La gente è ancora scossa da quello che è successo nel 2020. Va male perché non sappiamo più valorizzare i rapporti tra le persone, ne abbiamo troppi, facciamo fatica a distinguere quelli veri da quelli finti. E poi siamo la prima generazione che non sa se avrà davvero un futuro, se vale la pena fare qualcosa dal momento che magari tra 50 anni la razza umana si estinguerà. Quindi oggi è il momento migliore per fare musica.
Dici la tua sul politicamente corretto: “Noi pensiamo all’arte, voi piazzate gli asterischi”. È una tua battaglia culturale?
Faccio fatica ad associare l’arte alla non libertà. Non concepisco un arte che censura per non offendere nessuno. Allora non dovremmo più rappresentare niente di brutto, anche se esiste e pulsa più del bello… purtroppo.
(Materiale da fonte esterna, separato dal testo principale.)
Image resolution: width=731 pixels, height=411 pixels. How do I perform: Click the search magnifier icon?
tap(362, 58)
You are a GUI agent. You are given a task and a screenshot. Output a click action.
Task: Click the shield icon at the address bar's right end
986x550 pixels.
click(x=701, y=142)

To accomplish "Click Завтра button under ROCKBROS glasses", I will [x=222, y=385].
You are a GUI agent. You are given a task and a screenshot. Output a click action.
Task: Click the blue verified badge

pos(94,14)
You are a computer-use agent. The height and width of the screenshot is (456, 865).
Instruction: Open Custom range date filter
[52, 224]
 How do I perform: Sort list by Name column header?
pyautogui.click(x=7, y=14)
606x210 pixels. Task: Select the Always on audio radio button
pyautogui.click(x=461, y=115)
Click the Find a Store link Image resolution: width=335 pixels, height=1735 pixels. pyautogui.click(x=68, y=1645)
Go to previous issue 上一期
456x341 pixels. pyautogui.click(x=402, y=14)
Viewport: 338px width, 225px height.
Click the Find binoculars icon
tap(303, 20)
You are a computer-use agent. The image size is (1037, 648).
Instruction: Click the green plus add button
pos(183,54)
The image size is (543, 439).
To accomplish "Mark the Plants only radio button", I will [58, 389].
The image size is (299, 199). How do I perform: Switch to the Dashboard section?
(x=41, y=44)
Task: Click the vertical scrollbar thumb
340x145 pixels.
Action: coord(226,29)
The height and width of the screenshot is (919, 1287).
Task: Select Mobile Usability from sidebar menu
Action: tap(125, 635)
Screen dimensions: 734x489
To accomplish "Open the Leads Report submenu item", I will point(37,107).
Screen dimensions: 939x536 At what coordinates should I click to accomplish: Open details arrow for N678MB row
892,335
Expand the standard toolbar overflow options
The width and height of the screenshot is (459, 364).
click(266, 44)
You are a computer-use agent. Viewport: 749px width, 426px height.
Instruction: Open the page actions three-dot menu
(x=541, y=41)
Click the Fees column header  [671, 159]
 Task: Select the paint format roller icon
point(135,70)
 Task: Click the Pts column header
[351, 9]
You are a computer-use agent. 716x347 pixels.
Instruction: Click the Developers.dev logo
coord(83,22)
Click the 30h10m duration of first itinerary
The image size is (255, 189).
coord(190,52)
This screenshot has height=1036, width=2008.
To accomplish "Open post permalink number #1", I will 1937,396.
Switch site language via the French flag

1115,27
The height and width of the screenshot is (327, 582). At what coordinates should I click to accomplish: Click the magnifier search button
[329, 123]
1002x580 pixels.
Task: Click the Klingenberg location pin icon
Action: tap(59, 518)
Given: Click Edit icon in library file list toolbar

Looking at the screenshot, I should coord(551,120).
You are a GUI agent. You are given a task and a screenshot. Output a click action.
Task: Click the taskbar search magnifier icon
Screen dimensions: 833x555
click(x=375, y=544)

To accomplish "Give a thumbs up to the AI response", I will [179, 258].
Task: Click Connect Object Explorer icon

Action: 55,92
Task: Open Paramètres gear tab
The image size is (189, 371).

Musicalmente hai sperimentato nuovi suoni.
Sì, un mix di drill e dancehall in chiave molto oscura è stata una grande ispirazione. È una grill veloce e ritmata. È un disco che vuole colpire dentro, e con i testi e la musica spero di esserci riuscito.
Non sembri avere l’ossessione, molto diffusa, di piacere a tutti.
Cerco sempre di ricordarmi che quando ho iniziato a fare questa musica era per non piacere a un certo tipo di persone.
Tipo chi?
Le persone ordinarie e superficiali.
In Control parli di una Realtà 4.0, cosa è?
Dopo l’età del bronzo, del ferro e dell’oro questa è l’età dei soldi. In futuro potremmo andare a prendere le nostre risorse nello spazio, e magari non avremo più il problema dei soldi.
Parli di futuro o di fantascienza?
Mi piace la fantascienza profetica, Asimov, Cronenberg, i film come Stargate dove l’essere umano vive nel rispetto sia del passato che del futuro. Anche la mia musica è così: cerca di essere musica del futuro prendendo molto dal passato.